Before that, the absence of a federal response “left cities and states to go off on their own and make decisions for themselves,” according to Nichols. “Many chose the economy over public health—and they put off social distancing with fateful results…. There’s no business-as-usual during a pandemic.”
If you have time, give Mozes’ article a read.
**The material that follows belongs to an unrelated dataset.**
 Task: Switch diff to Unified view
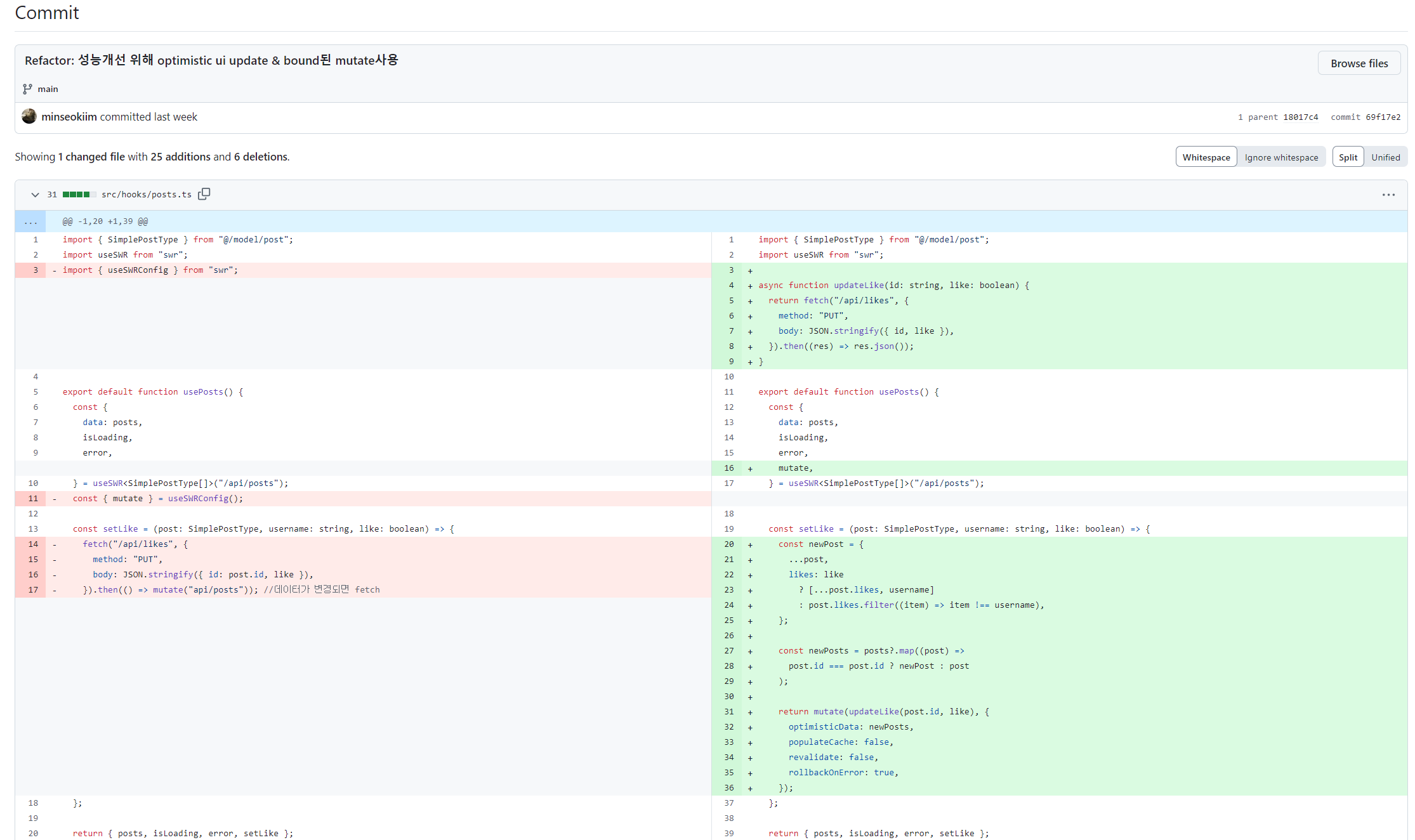1385,157
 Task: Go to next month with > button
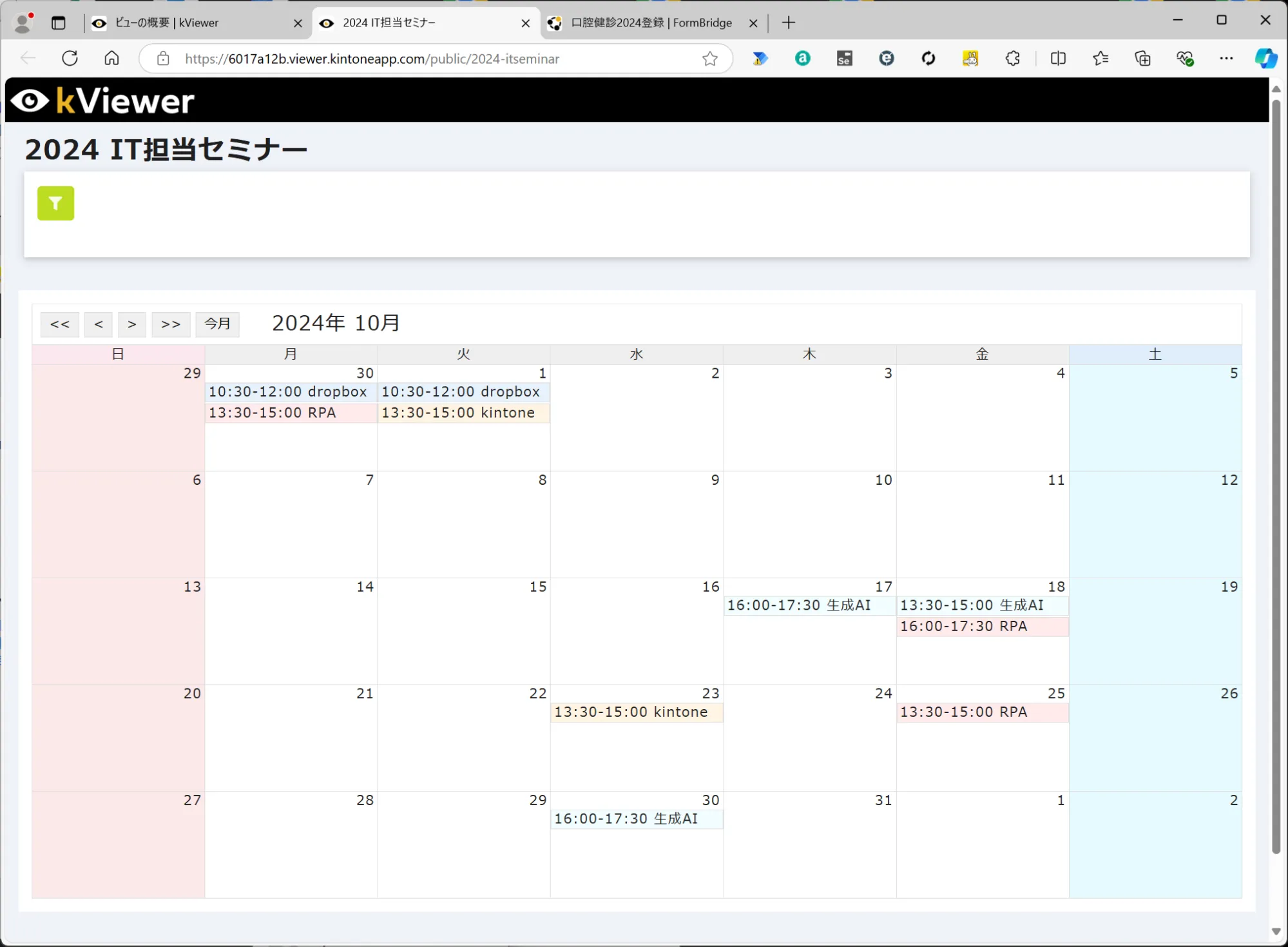click(132, 324)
I’m quoting from it heavily because of the remarkable parallels between the pandemic beliefs and responses in 1918 and 2020.
5. A second (and third) wave of infections occurred (& are currently predicted).
– In the 1918 Flu pandemic, there was a second wave in the U.S. between September and November, which was highly fatal and responsible for most of the deaths attributed to the pandemic.
Continued Social Distancing, Increased Testing and Contact Tracing are Necessary
The comparison above is alarming, as is the sheer number of people infected with COVID-19 and the number who have succumbed to this disease.
The importance of continued social distancing, increased testing and contact tracing (individuals exposed to infected people)—as well as socio-economic support and funding, cannot be overstated.
In order for most people to feel comfortable re-engaging in society, widescale testing for everyone—including people who are sick, have had exposure to someone with a positive test, are asymptomatic carriers (a positive test with no symptoms) and those with antibodies (indicating your immune system has seen coronavirus)—is a must.
COVID-19 is a novel (new) virus and although we’re learning more about it every day, we still don’t know everything there is to know about this disease.
Even still, there is a middle ground between “never leaving the house” due to fear, and thinking this pandemic is “no big deal” due to a lack of understanding or knowledge (I couldn’t disagree more with this belief).
That middle ground involves staying informed and doing what we know works (hand washing and social distancing).
As we continue our efforts to combat COVID-19, we need to base our decisions on science, data, and the facts—as well as the advice of the medical professionals who have experience with this disease.
Learning From the Past
Remembering and examining our history helps us to learn from the past and can provide a framework for obtainable lessons in the present—if we are willing.